Pink Shirt Day Feb. 25 a time to reflect on anti-bullying

It was the 8 a.m. concert band class.

I was in Grade 10, or maybe 11.

We were a big group—perhaps 50 of us—and as a bass player I was tucked in the back row with the percussion section. There were three or four guys on things like snare drums, tympani, cymbals and the like.

I don’t remember the song, but Kevin had the cymbals. The song required one of those 1812 Overture-style flourishes—CRASH—and Kevin was having a hard time.

We’d attended elementary school together. His house was just a couple hundred yards from the school.

He was quirky. Not in his behaviour, but his English accent, big ears and a sharp nose set him apart.

He was so painfully shy you had to strain to hear him at times. I also remember him as a kind and gentle kid.

That day in band, all eyes were on him.

The teacher stopped the song and told him to give the cymbals a real crash.

*clink*

“Come on Kevin, a big crash!” the teacher demanded.

*clink*

And so on, until the teacher lost his cool.

“COME ON, KEVIN!”

The room dissolved into laughter. At the teacher’s frustration. But also at Kevin’s inexplicable inability to express himself.

Isn’t smashing cymbals the controlled mayhem all teens love? For some reason, Kevin just couldn’t.

Years later, I wondered what life was like for Kevin at that time.

Did he have many friends? Didn’t seem to.

Was he teased a lot? Did he fit in somewhere?

For an average kid the cymbal thing would just be embarrassing. I wondered if for Kevin it was like another small stone placed upon a set of shoulders already carrying too many.

A couple years earlier, I hung with a group of friends. One guy was obese, and we teased him relentlessly. Silly names I won’t repeat.

He was tough and smart, though, and gave as good as he got. I liked him as well as any of my friends, but we exploited his vulnerability.

At my last high school reunion, we caught up. He apologized—to me!—for how we treated each other. Like I said, he gave as good as he got, but I was an a**hole to him. And he was outnumbered.

Maybe it’s the fact we’ve both grown up. We’re parents now, and consider some of our childhood behaviour not just childish, but cruel.

But it’s a different world now, too.

The hurtful teasing, the names, the bullying—it still happens in schools today, but those who challenge it, those who would stamp it out, are empowered.

Bullying prevention starts the day kids arrive at school. It’s part of the curriculum from kindergarten through Grade 12, in one form or another.

There’s just so much talk and modelling around respectful behaviour and interaction. Next month is Pink Shirt Day, a day of solidarity for all people against bullying of any form.

Children today are subject to pressures that didn’t exist a generation or two ago.

But in terms of bullying, they’re being given the tools to spot it and are more empowered to stop it.
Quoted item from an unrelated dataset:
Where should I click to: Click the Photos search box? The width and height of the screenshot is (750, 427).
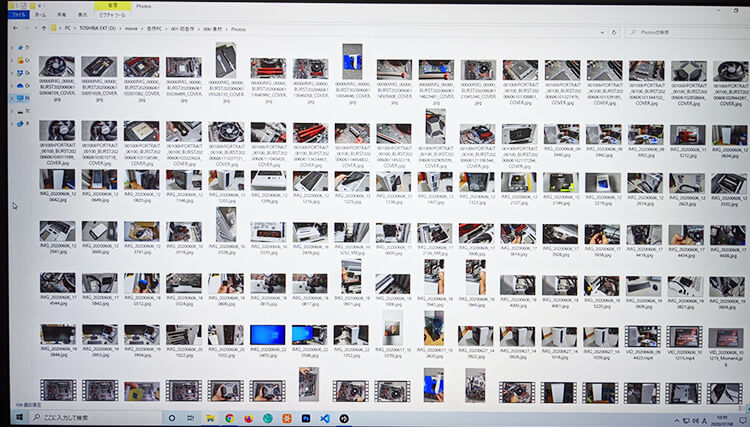pos(680,32)
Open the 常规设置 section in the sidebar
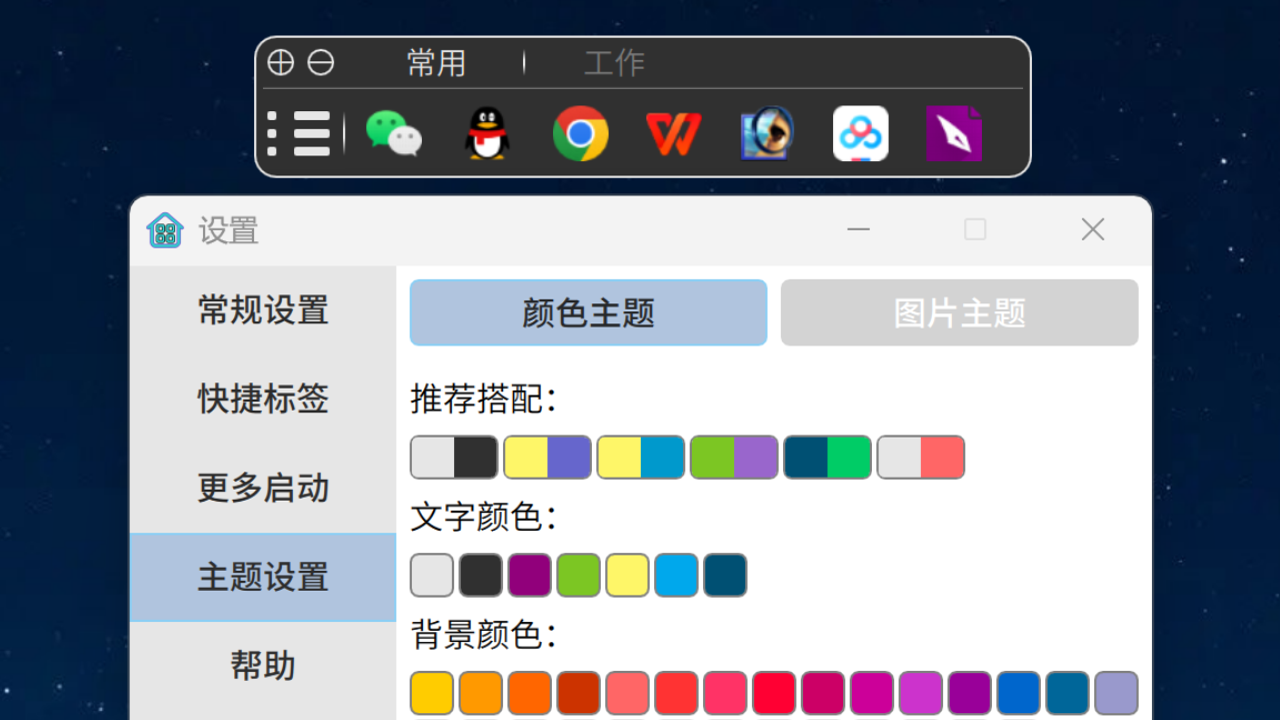 [262, 312]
And there’s a more open dialogue about what is playful teasing, what is mean, and when and where it becomes bullying and cruelty.

As for Kevin, not long after we graduated from high school he tried to rob a Brinks truck in downtown Vancouver.

He pried open the door, slashed a Brinks guard in the face with a knife and tried to steal a handful of cash before fleeing.

As he ran away, the other guard shot him in the buttocks. Kevin kept running, out by the corner of Howe and Dunsmuir streets.

The next gunshot hit him in the back of the head.

That was it for Kevin.

His parents were shocked. He’d never had a brush with the law before, they said.

But later, investigators found a bullet-proof vest, shotgun, steel-toed boots, ammunition, a small propane tank, firecrackers and an explosive device in his bedroom.

After all these years, Kevin was clearly preparing to express himself.

I have no idea what Kevin’s life was like.

I have no clue the trajectory from that day in band class, from high school, from any of it to that horrible end.

Are the Kevins of today having a better time?

I hope so.

Chris Bryan is editor of the New Westminster NewsLeader.